Background: Behavioral economics interventions have been shown to effectively reduce the rates of inappropriate antibiotic prescriptions for acute respiratory infections (ARIs).
Objective: To determine the cost-effectiveness of three behavioral economic interventions designed to reduce inappropriate antibiotic prescriptions for ARIs.
Design: Thirty-year Markov model from the US societal perspective with inputs derived from the literature and CDC surveillance data.
Subjects: Forty-five-year-old adults with signs and symptoms of ARI presenting to a healthcare provider.
Interventions: (1) Provider education on guidelines for the appropriate treatment of ARIs; (2) Suggested Alternatives, which utilizes computerized clinical decision support to suggest non-antibiotic treatment choices in lieu of antibiotics; (3) Accountable Justification, which mandates free-text justification into the patient's electronic health record when antibiotics are prescribed; and (4) Peer Comparison, which sends a periodic email to prescribers about his/her rate of inappropriate antibiotic prescribing relative to clinician colleagues.

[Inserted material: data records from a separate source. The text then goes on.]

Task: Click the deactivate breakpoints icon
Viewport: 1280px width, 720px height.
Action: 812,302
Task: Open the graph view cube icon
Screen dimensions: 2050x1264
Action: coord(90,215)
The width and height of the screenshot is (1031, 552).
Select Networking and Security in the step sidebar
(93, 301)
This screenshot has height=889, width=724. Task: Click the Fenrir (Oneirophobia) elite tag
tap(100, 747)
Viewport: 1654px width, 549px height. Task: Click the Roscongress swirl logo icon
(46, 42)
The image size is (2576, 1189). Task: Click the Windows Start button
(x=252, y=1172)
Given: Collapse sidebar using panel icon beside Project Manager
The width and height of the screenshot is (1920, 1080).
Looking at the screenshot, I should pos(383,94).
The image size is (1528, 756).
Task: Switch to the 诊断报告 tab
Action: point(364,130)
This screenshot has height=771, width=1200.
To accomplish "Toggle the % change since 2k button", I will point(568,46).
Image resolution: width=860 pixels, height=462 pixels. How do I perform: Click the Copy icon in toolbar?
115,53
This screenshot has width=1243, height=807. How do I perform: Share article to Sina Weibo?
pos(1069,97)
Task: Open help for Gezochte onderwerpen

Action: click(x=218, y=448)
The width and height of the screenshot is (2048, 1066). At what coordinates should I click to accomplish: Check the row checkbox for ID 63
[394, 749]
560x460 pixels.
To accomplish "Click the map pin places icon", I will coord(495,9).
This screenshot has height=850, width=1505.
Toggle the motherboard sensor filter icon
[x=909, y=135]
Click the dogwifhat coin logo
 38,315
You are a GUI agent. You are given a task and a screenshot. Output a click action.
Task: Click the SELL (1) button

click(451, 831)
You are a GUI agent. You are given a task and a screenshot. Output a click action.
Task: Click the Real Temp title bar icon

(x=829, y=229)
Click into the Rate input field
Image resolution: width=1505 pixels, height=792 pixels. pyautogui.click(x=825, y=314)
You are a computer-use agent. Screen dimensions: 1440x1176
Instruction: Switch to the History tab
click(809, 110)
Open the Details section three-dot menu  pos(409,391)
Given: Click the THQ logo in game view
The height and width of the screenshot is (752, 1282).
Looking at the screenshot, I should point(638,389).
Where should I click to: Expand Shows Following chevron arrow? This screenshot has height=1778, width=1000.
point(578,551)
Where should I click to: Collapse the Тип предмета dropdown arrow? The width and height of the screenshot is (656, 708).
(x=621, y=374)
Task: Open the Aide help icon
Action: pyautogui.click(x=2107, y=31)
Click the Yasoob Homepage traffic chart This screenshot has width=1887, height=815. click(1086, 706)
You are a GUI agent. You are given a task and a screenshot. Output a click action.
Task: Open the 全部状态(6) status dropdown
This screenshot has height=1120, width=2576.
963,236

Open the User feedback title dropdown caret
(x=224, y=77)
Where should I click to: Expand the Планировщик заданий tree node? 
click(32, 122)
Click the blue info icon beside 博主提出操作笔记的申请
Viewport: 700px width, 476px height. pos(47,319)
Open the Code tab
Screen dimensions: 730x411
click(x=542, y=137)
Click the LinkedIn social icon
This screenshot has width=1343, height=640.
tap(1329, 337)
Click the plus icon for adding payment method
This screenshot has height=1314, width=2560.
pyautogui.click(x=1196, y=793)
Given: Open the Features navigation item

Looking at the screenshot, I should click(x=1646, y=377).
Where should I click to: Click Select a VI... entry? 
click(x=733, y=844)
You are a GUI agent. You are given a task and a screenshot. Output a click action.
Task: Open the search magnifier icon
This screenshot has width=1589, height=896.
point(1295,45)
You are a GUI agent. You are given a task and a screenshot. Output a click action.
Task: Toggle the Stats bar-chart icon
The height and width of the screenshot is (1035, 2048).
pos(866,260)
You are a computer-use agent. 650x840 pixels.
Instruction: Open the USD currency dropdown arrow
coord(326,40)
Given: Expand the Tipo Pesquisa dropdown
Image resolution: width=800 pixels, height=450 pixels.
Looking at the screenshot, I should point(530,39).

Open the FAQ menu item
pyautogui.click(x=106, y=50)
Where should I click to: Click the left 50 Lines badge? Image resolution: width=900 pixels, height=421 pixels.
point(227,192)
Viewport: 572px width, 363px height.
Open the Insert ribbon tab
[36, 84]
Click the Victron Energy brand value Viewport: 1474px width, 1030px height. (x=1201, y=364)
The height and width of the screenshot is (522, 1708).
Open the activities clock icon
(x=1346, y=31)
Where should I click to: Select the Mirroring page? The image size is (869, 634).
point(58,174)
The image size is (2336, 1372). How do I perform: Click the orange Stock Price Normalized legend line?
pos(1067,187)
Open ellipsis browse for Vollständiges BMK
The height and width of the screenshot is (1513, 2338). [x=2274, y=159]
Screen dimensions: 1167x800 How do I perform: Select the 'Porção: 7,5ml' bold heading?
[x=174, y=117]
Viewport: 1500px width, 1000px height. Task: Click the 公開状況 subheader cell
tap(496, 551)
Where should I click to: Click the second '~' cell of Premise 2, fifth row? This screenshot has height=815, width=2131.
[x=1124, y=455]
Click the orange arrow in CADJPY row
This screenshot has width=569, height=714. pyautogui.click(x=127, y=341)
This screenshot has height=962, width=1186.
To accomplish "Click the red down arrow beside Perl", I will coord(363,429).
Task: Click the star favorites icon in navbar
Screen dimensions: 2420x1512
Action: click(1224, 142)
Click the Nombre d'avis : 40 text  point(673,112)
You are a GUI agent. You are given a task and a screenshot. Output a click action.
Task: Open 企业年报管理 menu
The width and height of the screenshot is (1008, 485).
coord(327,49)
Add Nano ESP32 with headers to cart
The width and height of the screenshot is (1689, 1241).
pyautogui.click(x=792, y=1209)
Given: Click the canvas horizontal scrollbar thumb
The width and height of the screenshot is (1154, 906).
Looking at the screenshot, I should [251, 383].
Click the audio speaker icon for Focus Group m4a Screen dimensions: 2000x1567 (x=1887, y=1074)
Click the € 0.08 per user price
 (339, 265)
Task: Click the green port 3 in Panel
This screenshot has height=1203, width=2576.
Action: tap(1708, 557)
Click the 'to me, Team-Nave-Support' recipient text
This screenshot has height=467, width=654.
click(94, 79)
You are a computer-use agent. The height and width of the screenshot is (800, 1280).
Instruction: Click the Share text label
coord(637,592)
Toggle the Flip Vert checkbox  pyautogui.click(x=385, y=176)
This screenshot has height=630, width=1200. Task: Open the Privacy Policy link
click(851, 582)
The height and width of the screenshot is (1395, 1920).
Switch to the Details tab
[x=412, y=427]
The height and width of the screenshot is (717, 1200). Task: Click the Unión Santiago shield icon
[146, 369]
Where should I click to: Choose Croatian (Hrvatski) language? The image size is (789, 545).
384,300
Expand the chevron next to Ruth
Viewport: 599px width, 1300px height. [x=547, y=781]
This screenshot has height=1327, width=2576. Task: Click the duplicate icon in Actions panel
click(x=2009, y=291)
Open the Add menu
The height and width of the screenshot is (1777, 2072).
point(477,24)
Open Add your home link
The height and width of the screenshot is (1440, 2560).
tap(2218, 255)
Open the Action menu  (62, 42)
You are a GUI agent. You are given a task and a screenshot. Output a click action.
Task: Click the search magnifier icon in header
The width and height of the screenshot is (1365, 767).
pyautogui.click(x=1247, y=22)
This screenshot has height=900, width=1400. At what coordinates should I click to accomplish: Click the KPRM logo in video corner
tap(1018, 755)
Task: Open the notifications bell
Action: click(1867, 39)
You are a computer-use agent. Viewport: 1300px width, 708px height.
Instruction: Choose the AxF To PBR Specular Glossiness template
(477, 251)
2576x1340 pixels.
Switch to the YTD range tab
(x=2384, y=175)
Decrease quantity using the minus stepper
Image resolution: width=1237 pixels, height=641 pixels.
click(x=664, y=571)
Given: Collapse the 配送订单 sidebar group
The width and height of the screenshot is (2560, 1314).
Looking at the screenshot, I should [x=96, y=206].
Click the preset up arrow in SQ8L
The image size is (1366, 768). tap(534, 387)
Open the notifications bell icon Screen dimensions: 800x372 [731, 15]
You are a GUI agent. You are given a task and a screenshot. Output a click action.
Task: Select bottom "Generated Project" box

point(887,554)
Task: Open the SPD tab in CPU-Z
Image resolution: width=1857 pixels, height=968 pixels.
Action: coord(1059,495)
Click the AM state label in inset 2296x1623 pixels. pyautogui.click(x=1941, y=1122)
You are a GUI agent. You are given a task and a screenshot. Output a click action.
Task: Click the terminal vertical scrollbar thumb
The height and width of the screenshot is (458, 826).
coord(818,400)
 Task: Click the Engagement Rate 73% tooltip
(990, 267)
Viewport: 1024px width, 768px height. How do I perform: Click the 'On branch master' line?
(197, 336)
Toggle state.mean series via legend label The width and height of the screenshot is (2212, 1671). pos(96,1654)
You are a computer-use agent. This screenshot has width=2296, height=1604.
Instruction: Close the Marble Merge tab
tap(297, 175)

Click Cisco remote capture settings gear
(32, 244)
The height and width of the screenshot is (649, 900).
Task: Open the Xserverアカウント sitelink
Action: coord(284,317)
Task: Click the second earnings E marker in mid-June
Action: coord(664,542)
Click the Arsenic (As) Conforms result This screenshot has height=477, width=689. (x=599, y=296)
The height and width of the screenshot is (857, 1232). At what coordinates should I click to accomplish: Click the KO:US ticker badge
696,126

Main measures: Discounted costs, quality-adjusted life years (QALYs), and incremental cost-effectiveness ratios.
Key results: Each intervention has lower costs but higher QALYs compared to provider education. Total costs for each intervention were $178.21, $173.22, $172.82, and $172.52, and total QALYs were 14.68, 14.73, 14.74, and 14.74 for the control, Suggested Alternatives, Accountable Justification, and Peer Comparison groups, respectively. Results were most sensitive to the quality-of-life of the uninfected state, and the likelihood and costs for antibiotic-associated adverse events.
Conclusions: Behavioral economics interventions can be cost-effective strategies for reducing inappropriate antibiotic prescriptions by reducing healthcare resource utilization.
Trial registration: ClinicalTrials.gov NCT01454947.
Keywords: cost-effectiveness; healthcare administration; infectious disease; physician behavior.